Jule saß traurig vor dem Fenster und starrte in den grauen Himmel. Aus den dicken Wolken fielen unzählige dicke Regentropfen, durch die die Pfützen immer größer wurden.
»Was ist denn mit dir los?«, fragte Papa, als er den Kopf durch die Zimmertür steckte.
Jule zuckte nur mit den Schultern und wendete ihren Blick nicht vom Regen ab. Doch dann begann sie zu weinen und hielt Papa das Telefon hin.
»Mama hat gerade angerufen, als du im Keller warst. Sie kommt zwei Tage später nach Hause. Sie muss länger arbeiten.«
Papa nahm Jule in den Arm und drückte sie sanft an sich.

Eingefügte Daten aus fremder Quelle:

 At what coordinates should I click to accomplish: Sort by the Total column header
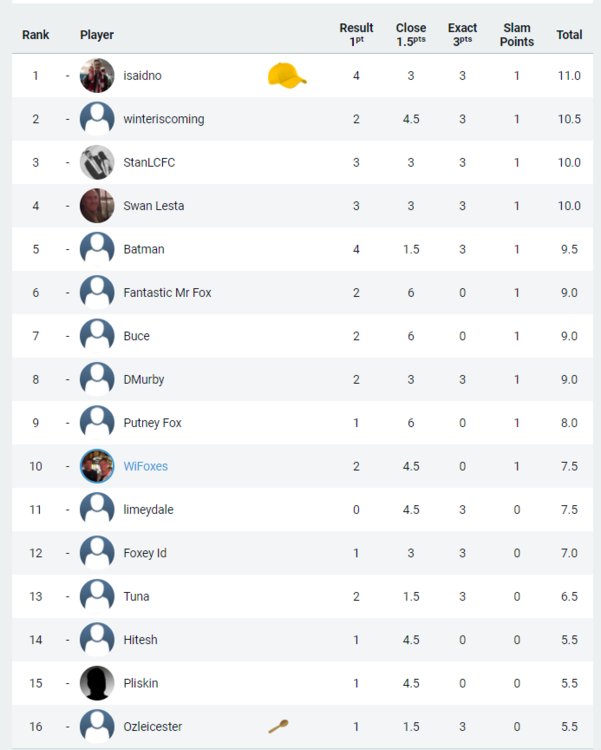(569, 34)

»Das tut mir Leid, mein Spätzchen. Ich verspreche dir aber, dass ich die ganze Zeit für dich da sein werde.«
»Danke, Papa.«, seufzte Jule leise.
»Dabei hatte ich mich so gefreut, endlich ein neues Kuscheltier zu bekommen. Mama hatte versprochen, mir einen Hund zu nähen. Aber das wird jetzt leider nichts.«
Wieder rollten ein paar dicke Tränen über ihre Wangen und tropften in den Teppich.

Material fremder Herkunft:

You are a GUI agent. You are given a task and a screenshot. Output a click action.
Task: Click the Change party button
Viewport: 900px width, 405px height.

»Ich hab Morgen eine Überraschung für dich, als Ausgleich für Mamas genähten Hund. Das ist ein Versprechen, dass auch eingelöst wird. Und ich bin mir ganz sicher, dass Mama jetzt auch gern hier bei uns wäre, um dir den Hund zu nähen.«
Bis zum Abend hatte sich Jule beruhigt. Papa hatte ihr am Bett ein paar Geschichten erzählt. Nun saß er im Wohnzimmer, fluchte und schimpfte die ganze Zeit vor sich hin. Zwischendurch war immer wieder ein ‚Aua‘ zu hören.
»Ich sollte nicht immer auf so dumme Ideen kommen und etwas versprechen, das so schwer ist.«
Auch wenn er gern aufgehört hätte, machte er fleißig weiter. Die Überraschung sollte schließlich bis zum nächsten Morgen fertig sein.

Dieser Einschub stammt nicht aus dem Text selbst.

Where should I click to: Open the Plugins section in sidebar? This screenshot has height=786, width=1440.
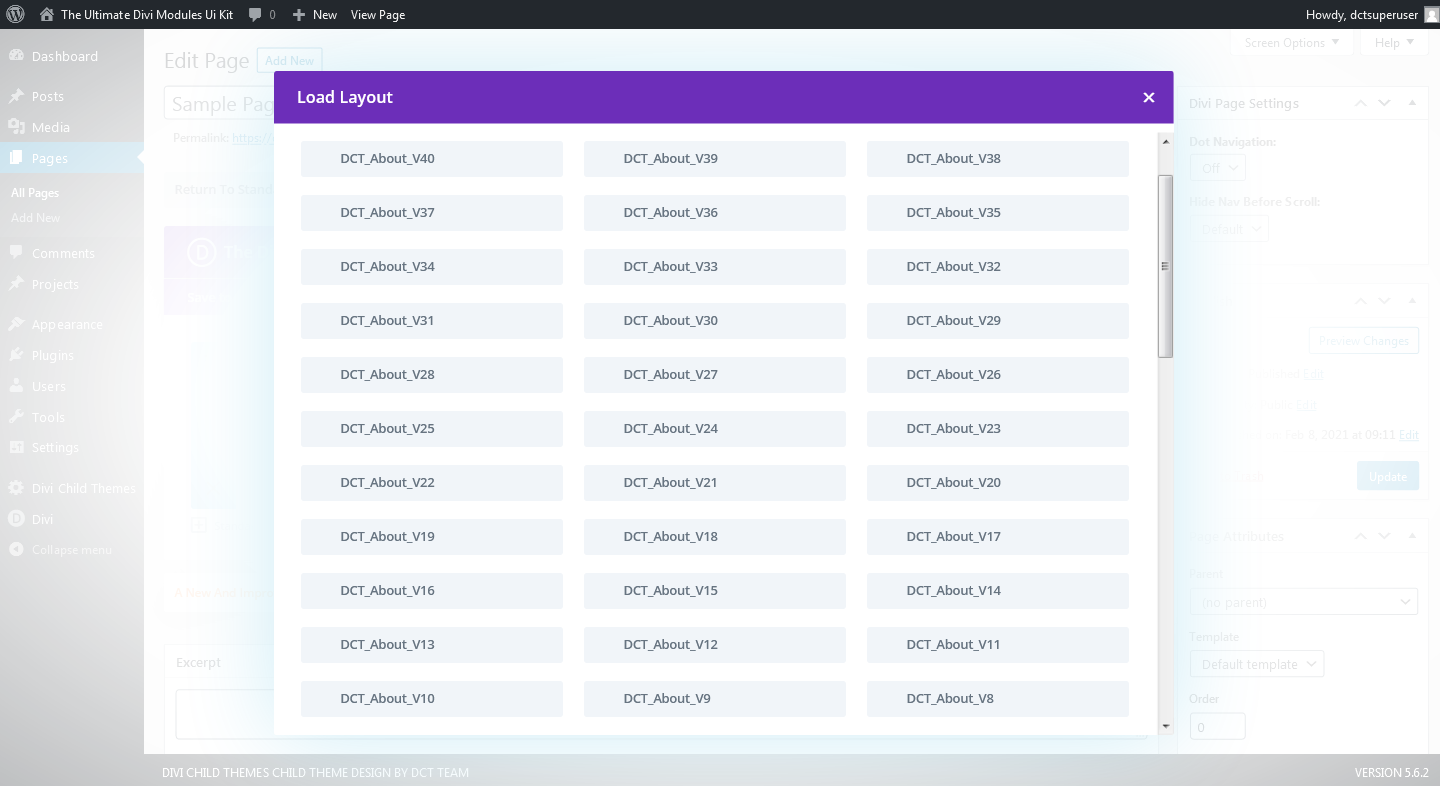pyautogui.click(x=52, y=355)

Am nächsten Morgen, pünktlich um acht Uhr hüpfte Jule aus ihrem Bett. Sie war so neugierig, dass sie es einfach nicht länger aushielt. Sie zog sich gar nicht erst um, sondern lief sofort die Treppe runter und steuerte auf das Wohnzimmer zu.
Papa lag schlafend auf dem Sofa. Um ihn herum lagen Stoffreste, Watte, unzählige verknotete Fäden, Nadeln, Knöpfe und vieles mehr.
»Was ist denn hier los?«, fragte Jule neugierig.
Papa wurde wach, schreckte hoch und sah sich kurz verwirrt um, bevor er merkte, wo er sich befand.
»Oh, du bist schon wach?«, fragte er.
Dann griff er neben sich und holte ein kleines Geschenk hervor.
»Das ist für dich.«, überreichte er es seiner Tochter.
Jules Augen wurden ganz groß und strahlten vor Freude.
»Für mich?«
Sie wartete keine weitere Antwort ab, sondern riss das Geschenkpapier sofort auf. Darin fand sich ein kleiner, von Hand genähter Hund.
»Ich weiß.«, entschuldigte sich Papa.
»Er ist nicht der schönste Hund. Ich habe auch ein paar Fehler beim Nähen gemacht. Mama kann das bestimmt viel besser als ich, aber es ist das allererste Mal, dass ich überhaupt etwas genäht habe.«
Jule grinste und warf sich an Papas Hals.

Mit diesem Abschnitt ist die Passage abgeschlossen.